Perseguido
Solo el cristiano que en su propia alma agitada vivió en el siglo I, bajo el Imperio romano, aquella condición no privilegiada, es decir, elegido, sí, pero peregrino y disperso, que vio amenazada una y otra vez su vida y, con ello, su precioso derecho a predicar el evangelio, solo un redimido así sabía toda la fe, la paciencia y la esperanza que requería para permanecer fiel y alegre, y alabar a Dios, que por medio de la resurrección de Jesucristo le cambió totalmente su existencia.
Un cristiano así sabía que nada en aquel lugar era más difícil y arriesgado que mantener incontaminada la propia espiritualidad en medio de una sociedad hostil. Solo cuando miraba el ejemplo de Cristo, quien padeció, murió y resucitó para dar salvación a los pecadores, recibía aliento para permanecer ejemplarmente íntegro en espera de la gloria que vendría tras el presente sufrimiento.
Uno de estos santos era Pedro, un apóstol con singular conocimiento y valentía, que hablaba a los hermanos con la inspiración del Espíritu Santo. “Más si sufrís y lo soportáis –escribió- , esto ciertamente es aprobado delante de Dios.

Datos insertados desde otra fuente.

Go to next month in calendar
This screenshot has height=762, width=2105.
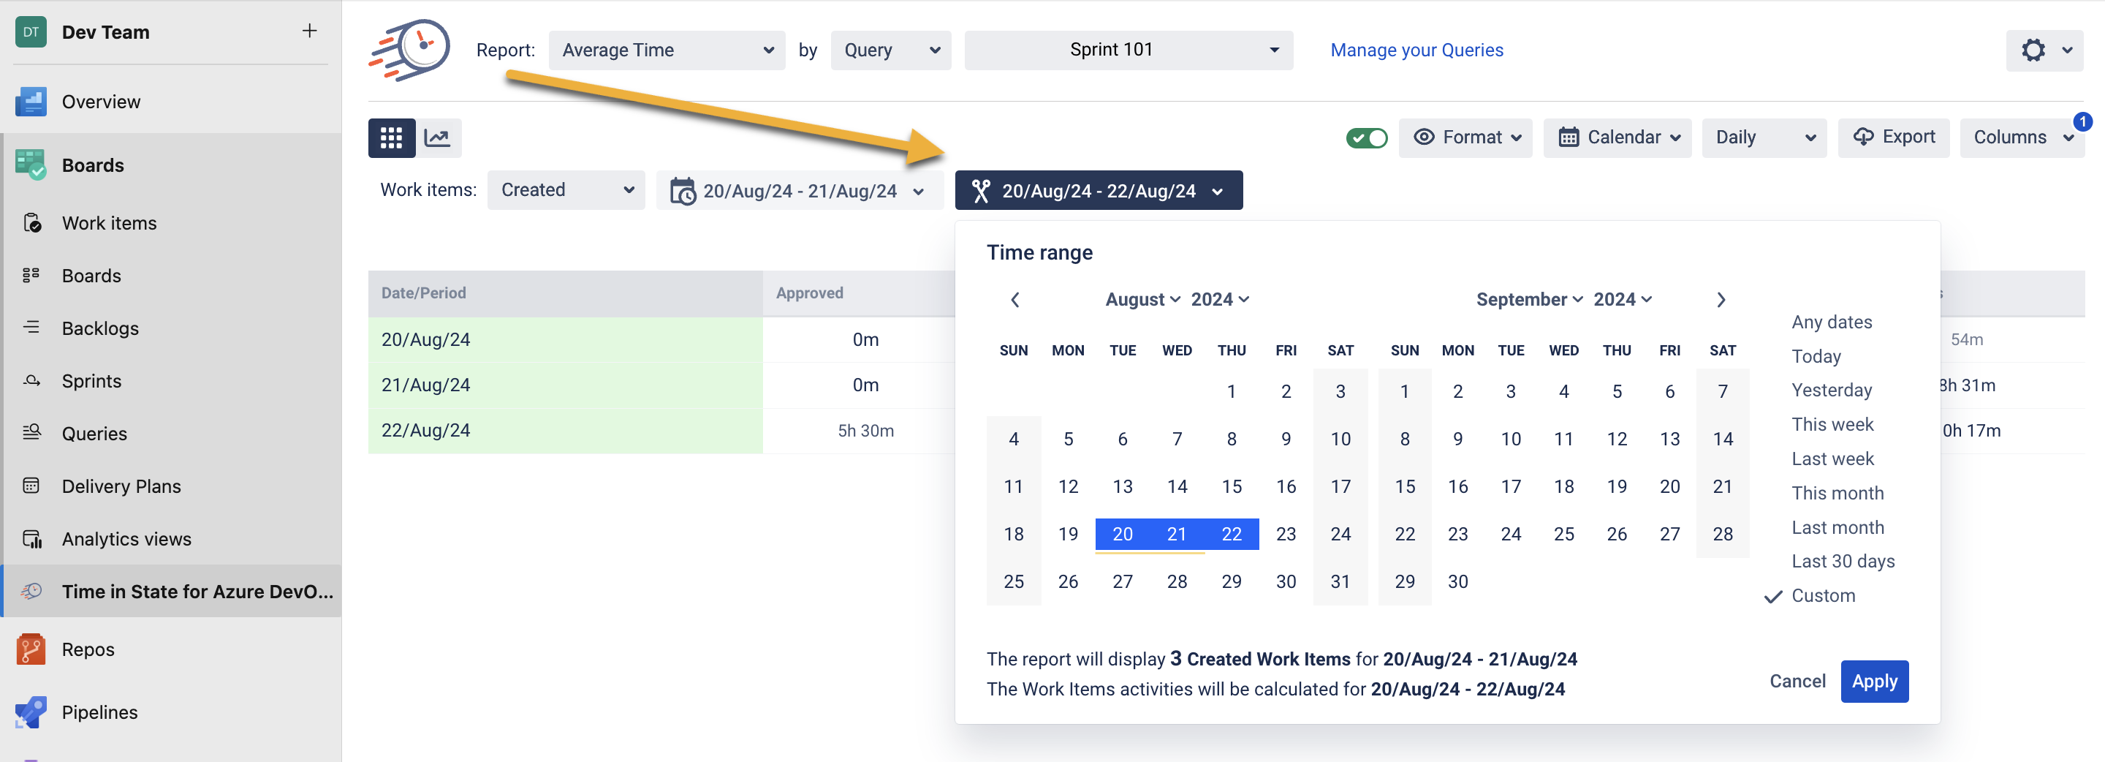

Pues para esto fuisteis llamados; porque también Cristo padeció por nosotros dejándonos ejemplo, para que sigáis sus pisadas… quien llevó él mismo nuestros pecados en su cuerpo sobre el madero, para que nosotros, estando muertos a los pecados, vivamos a la justicia; y por cuya herida fuisteis sanados. Porque vosotros erais como ovejas descarriadas, pero ahora habéis vuelto al Pastor y Obispo de vuestras almas”. (Ver 1 Pedro 2:15-25).